→ **Extract to read**
######

I heard a couple of days ago that the windows 10 had downloaded and
installed an update that caused all sorts of problems for millions of users
all around thw World!

After the update, when the computer was switched on, it kept rebooting
and you couldn't do anything with it!

One of the tech guys at CNET had to get his PC into safe mode in order
to restore it to an earlier date to get it working, restore also seems to be
hard to do.

You are forced to have updates, you have no choice at the moment, but they
reckon that Microsoft is looking at this and may change to give users a choice.

Mike.


----------



## NancyNGA

I just got rid of it.  It is GWX.exe. Probably gets there through a Windows 7 update, so it will be back.


----------



## Meanderer

I thought only those who have Windows 7 or 8, and were given the option to reserve a free copy of windows 10, would have the icon.  Then you could decide when it was to be installed.


----------



## NancyNGA

Just ran a Windows update and the GWX.exe is back and running, along with the Get Win 10 icon.

I suspect this Win 10 rollout offer is a method to get some guinea pigs to volunteer so they can work the bugs out.  I am not sophisticated enough in the operation of pcs to deal with that. Think I'll just wait to update whenever they force you to.  In the past my pc usually konked out before I had to update to a new version of Windows.  That might happen again.


----------



## Mike

Meanderer said:


> I thought only those who have Windows 7 or 8, and were given the option to reserve a free copy of windows 10, would have the icon.  Then you could decide when it was to be installed.



That is correct Meanderer, the choice is yours when to install the
Windows 10 update after it has downloaded on to your computer.

After you install it, you do not have the same choice for any future
updates, they are compulsory and automatically install on any PC
that is running Windows 10.

######

→ **Supplied material**
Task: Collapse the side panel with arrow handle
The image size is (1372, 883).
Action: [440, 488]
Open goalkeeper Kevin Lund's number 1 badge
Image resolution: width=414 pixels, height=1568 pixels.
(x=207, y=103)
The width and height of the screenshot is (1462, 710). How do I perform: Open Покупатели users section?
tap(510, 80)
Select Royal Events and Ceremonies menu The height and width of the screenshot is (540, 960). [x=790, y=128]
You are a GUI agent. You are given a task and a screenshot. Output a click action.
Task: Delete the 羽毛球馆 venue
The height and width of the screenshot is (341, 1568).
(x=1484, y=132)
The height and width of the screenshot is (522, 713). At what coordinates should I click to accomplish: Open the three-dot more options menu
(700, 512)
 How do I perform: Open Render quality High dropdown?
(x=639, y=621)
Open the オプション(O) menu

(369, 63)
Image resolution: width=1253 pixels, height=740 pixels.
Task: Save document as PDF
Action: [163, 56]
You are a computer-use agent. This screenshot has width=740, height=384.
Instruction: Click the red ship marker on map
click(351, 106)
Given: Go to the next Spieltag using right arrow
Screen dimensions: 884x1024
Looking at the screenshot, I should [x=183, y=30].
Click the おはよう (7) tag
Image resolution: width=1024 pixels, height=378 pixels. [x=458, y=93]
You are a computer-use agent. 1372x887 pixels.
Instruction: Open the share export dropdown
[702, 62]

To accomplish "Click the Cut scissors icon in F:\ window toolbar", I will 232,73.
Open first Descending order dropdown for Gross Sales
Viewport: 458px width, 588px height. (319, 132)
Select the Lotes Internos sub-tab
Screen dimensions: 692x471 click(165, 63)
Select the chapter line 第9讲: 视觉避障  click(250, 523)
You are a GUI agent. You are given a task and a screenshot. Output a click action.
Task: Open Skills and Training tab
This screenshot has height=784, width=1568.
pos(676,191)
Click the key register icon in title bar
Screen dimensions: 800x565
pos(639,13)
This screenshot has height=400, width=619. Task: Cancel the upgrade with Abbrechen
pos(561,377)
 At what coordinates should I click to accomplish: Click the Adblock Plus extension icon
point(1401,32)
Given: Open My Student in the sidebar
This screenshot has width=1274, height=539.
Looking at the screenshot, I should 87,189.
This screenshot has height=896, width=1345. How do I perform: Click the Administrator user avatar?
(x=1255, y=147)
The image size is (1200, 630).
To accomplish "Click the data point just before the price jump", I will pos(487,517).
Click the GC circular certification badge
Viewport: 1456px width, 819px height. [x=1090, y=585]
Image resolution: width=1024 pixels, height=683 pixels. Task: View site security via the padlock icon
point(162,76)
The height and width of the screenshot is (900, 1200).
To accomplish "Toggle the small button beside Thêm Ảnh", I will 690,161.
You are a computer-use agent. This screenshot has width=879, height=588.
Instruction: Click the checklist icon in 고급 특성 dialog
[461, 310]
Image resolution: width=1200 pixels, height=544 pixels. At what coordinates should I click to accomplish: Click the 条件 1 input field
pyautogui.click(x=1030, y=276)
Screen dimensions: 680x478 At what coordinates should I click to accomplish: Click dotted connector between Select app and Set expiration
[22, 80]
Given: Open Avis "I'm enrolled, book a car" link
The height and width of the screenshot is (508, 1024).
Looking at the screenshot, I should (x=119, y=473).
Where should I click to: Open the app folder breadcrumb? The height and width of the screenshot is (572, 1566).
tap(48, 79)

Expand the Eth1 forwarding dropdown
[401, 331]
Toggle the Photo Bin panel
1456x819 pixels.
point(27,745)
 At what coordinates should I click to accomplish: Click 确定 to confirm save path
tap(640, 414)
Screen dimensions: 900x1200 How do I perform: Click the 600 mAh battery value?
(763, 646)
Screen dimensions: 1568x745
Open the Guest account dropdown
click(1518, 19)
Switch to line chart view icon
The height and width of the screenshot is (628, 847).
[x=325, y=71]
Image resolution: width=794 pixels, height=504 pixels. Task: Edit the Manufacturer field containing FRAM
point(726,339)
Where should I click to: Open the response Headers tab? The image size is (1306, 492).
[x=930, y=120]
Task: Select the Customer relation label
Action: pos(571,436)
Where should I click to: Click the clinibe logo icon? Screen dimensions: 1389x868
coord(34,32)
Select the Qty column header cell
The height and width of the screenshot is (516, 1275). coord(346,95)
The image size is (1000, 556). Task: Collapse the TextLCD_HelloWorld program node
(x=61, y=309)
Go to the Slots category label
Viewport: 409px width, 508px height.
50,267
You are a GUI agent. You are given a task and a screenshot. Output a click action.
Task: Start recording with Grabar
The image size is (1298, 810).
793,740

######

→ **Exercise brief**
In the forum thread above about the Windows 10 update, why did one of the tech guys at CNET have to get his PC into safe mode?

→ **Solution**
He had to get his PC into safe mode so he could restore it to an earlier date and get it working. The update had left the computer rebooting over and over whenever it was switched on, so nothing could be done with it.